— TASK MATERIAL —
== Segment start ==

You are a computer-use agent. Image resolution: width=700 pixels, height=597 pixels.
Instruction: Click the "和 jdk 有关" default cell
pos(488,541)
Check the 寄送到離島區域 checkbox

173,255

== Segment end ==
== Segment start ==

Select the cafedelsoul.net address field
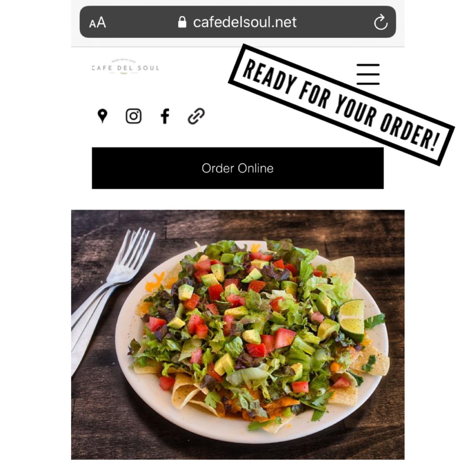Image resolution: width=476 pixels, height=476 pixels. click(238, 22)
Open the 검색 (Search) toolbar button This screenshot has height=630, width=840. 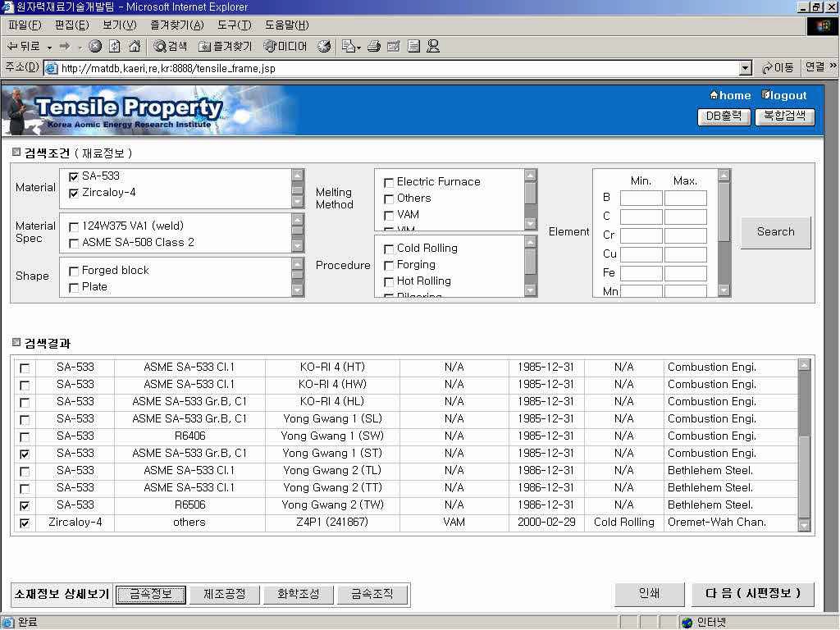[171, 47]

== Segment end ==
== Segment start ==

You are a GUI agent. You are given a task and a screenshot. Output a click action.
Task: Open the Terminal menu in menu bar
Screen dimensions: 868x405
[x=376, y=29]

== Segment end ==

Exactly how many lines of the records hold "agent"? Give the number without any words.

2